COAL TO LIQUIDS FUEL PRODUCTION ACT -- (Senate - January 10, 2007)
Mr. OBAMA. Mr. President, I am pleased to join my distinguished colleague, the Senator from Kentucky, Mr. Bunning, in introducing this important legislation.
The geologic deposit known as Illinois Basin Coal--which lies beneath Illinois, Indiana and Kentucky--has more untapped energy potential than the combined oil reserves of Saudi Arabia and Kuwait. This coal deposit underlies more than 65 percent of the surface of the State of Illinois, with recoverable reserves estimated to be in excess of 38 billion tons from my State alone. Moreover, with just a glance at a map of Illinois, one can see that my State is dotted with towns that reflect our 200-year coal mining history--towns with names like Carbondale, Energy, Carbon Hill, Coal City, and Zeigler.

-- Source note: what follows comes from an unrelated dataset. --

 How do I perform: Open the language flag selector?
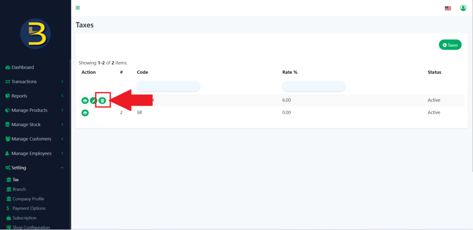(448, 8)
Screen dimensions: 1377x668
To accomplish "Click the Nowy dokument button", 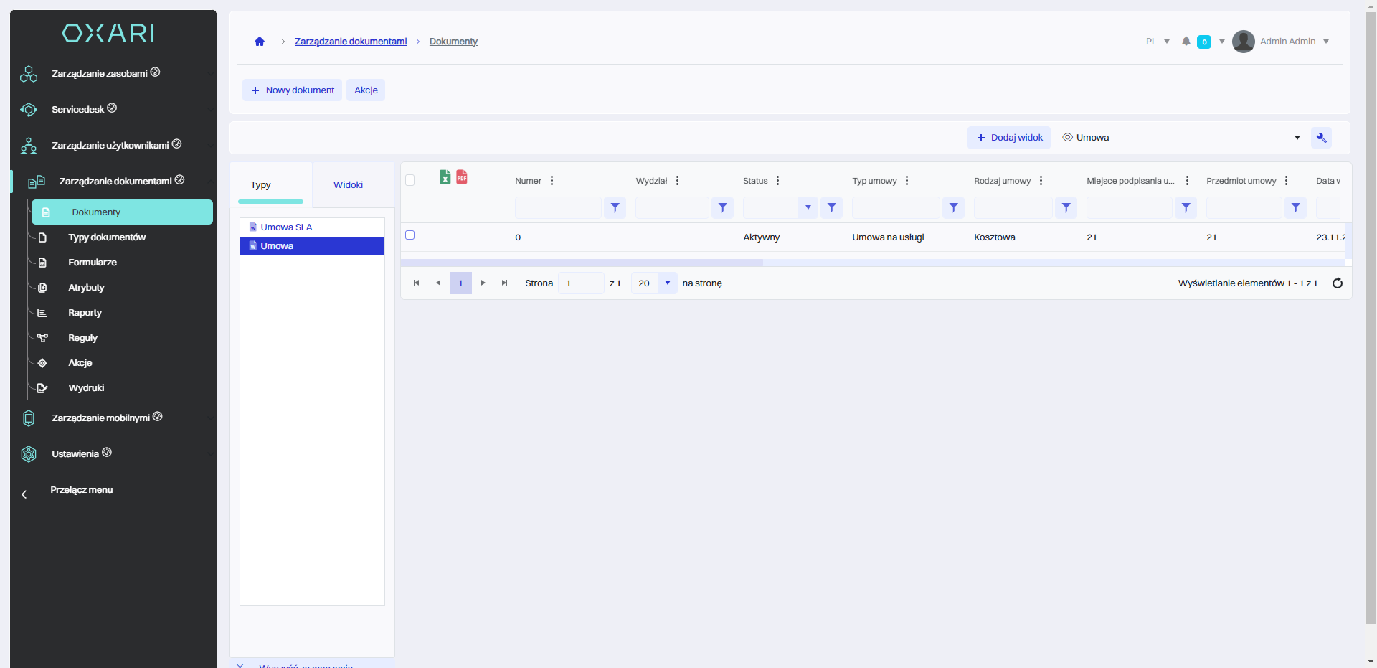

In some parts of Illinois, however, these names are just shadows of the past. More than 15 years ago, upon the enactment of the Clean Air Act Amendments of 1990, coal mining in Illinois was drastically transformed. Given the high sulfur content of Illinois coal, many users switched from Illinois coal to other, lower sulfur coals mined out West. As a result, thousands of Illinois jobs vanished, and with it, the life force of many of these towns. Air quality throughout the Nation improved drastically, but vast energy resources were rendered idle, awaiting new future technologies.
Today, we are exploring those new technologies, which promise a renaissance for coal communities. Two east central Illinois towns, for example, are under consideration for the billion-dollar FutureGen project, which many of my colleagues know will be the first near zero-emissions coal-fired powerplant in the world.
But coal from the Illinois Basin, with its high energy content, is a superb feedstock not just for power generation, as promised by FutureGen, but also for the manufacture of Fischer-Tropsch--FT--fuel. Created in the 1920s by German scientists and used during World War II, the FT process is the major fuel source for vehicles in South Africa. In both nations, the production of diesels from coal was developed as a response to petroleum embargoes against those nations at various points in their history.
Meanwhile, in the United States, more than 55 percent of our fuel consumption continues to come from foreign oil, and that number is growing. Our economy is exposed to potential jeopardy from oil supply disruptions and price shocks. We must diversify our fuel supply, and that means all domestic options should be on the table for consideration.
Fischer-Tropsch fuel is interchangeable with standard diesel, functioning in existing engines with little or no modification. FT fuels can be transported in our existing fuel distribution infrastructure. Moreover, FT fuels have far lower emissions than standard diesel. The Department of Defense, the largest consumer of petroleum in the United States, has great interest in acquiring this fuel. But Fischer-Tropsch is not manufactured in the U.S., and no focused federal initiatives exist to encourage the development of a Fischer-Tropsch manufacturing base.
The bill introduced by Senator Bunning and myself will provide that Federal focus. This bill will help to create a new market for abandoned and abundant Illinois Basin coal, revitalizing economic development and jobs in the coal communities of our States. It will help develop the capital infrastructure for producing FT fuels at the levels necessary for preliminary testing by the Department of Defense and for the private sector. It will explore carbon sequestration for this technology before we can pursue construction. And it will play a key role in reducing our Nation's dependence on foreign oil.
I know that there are no perfect answers in the pursuit of energy independence. There is no single fuel or feedstock that offers affordability, reliability, transportability, and sensitivity to the environment in equal ways. But, as we pursue the best course of action for our energy independence, we cannot delay action until we reach the perfect solution. Maintaining our dependency on unstable regions of the world for the fuel that we cannot live without is far too great a risk. Actions taken today must be accompanied by rigorous concurrent debate in preparation for the second and third generation choices of our alternative fuel infrastructure.
I urge my colleagues to support this bill.